KKR took Dollar General public on the New York Stock Exchange in 2009, selling shares in the Goodlettesville, Tennessee-based discount retailer for $21 apiece. Shares held by KKR and its co-investors were valued at $8.76 in the original transaction. KKR has steadily sold down its interest through secondary offerings as Dollar General stock has gained. The shares closed today at $52.20.
Walgreen, based in Deerfield, Illinois, has an option to buy the remaining 55 percent of Zug, Switzerland-based Alliance Boots during the six months beginning 2 1/2 years from when the deal closes, the companies said today in a statement.
In the 2007 takeover, KKR funds paid about 1.22 billion pounds in cash, along with some debt, to acquire a third of Alliance Boots’ shares, KKR said. Walgreen said today it will pay 1.2 billion pounds to KKR and 7 million shares of Walgreen common valued at 140 million pounds.
While KKR is getting most of its original investment back, the rest of its return depends on whether Walgreen decides to exercise its option. At the current share price, the return would be 2.7 times KKR’s investment in pounds, and 2.2 times in dollars, Murphy said.
KKR saw early success in Europe. Its first dedicated European fund, started in 1999, is valued at almost three times its original cost, according to KKR’s most recent quarterly earnings report. Its second fund, from 2005, is valued just below cost. The most recent fund, started in 2008, is valued slightly above cost, according to the report.
Through its history, including transactions prior to having dedicated European funds, KKR has delivered returns of about 3.3 times invested capital on deals in the region, according to an investor presentation obtained by Bloomberg News.
The firm and its investors made 4.1 times their money on Legrand SA, the world’s largest maker of wiring devices, and a 3.3 multiple on cash register maker Wincor Nixdorf AG, according to the presentation.
Some European takeovers by KKR have struggled. The firm values its investment in phone-book publisher PagesJaunes Groupe (PAJ) SA at zero and its stake in broadcaster ProSiebenSat.1 Media AG at less than 50 percent of the cost.
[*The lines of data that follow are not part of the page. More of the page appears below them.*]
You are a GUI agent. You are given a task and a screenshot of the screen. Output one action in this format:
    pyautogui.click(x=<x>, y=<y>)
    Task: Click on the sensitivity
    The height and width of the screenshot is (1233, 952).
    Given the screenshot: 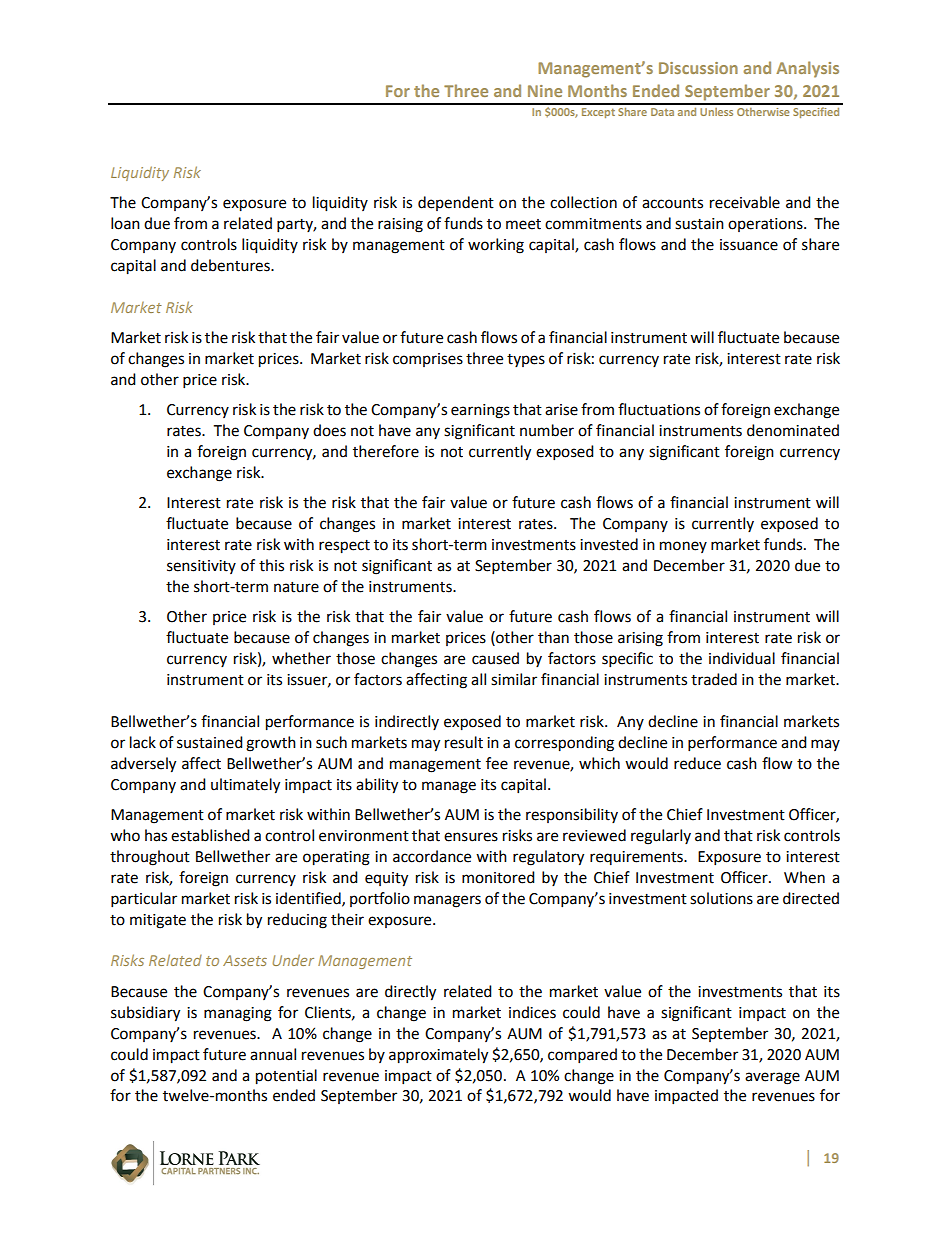 What is the action you would take?
    pyautogui.click(x=201, y=567)
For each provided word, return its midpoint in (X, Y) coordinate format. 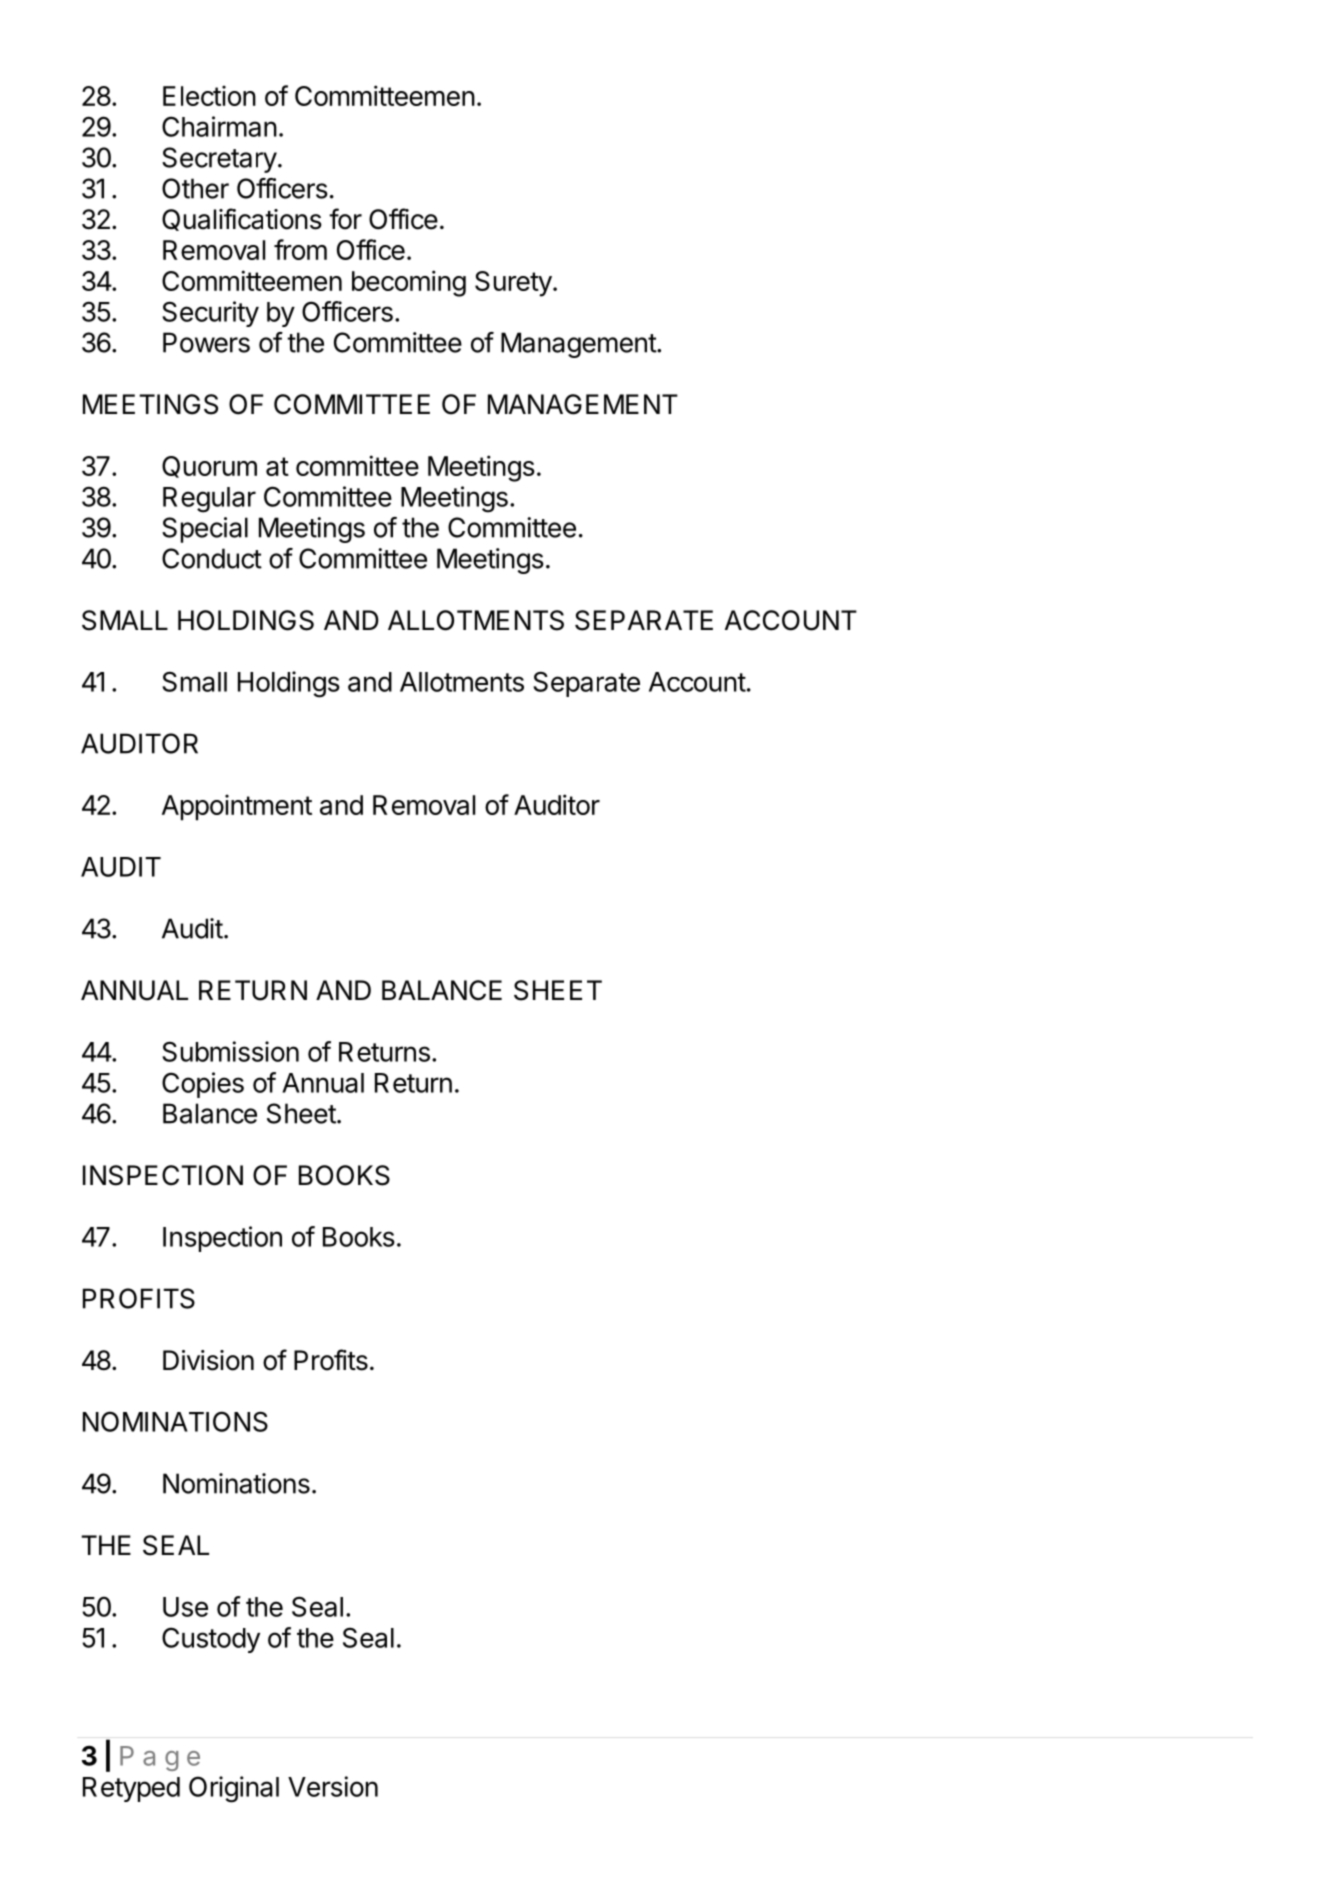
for (345, 219)
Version (333, 1786)
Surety (513, 284)
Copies (203, 1085)
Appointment (237, 807)
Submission (230, 1051)
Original (234, 1789)
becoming (409, 283)
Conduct (212, 558)
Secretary (219, 160)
Private-equity firms pool money from pensions, endowments and sovereign wealth funds and pair it with debt to fund takeovers. They typically own companies for about five years before selling them through public offerings or to larger companies in order to reap profits to distribute to their original investors.
Those sales, or exits, are critical in persuading investors to commit money to subsequent funds. KKR is raising its 11th North American buyout fund, with a target of about $10 billion.
The Alliance Boots deal with Walgreen was 18 months in the making, KKR’s Murphy said. Alliance Boots’ Pessina said in an interview earlier this year that he was in search of a “transformational” merger rather than an IPO.
“Generating liquidity on the largest-ever European private-equity transaction at a time of significant economic disruption is a tremendous achievement by KKR,” said James Pitt, a partner at Lexington Partners, which invested alongside KKR in Alliance Boots.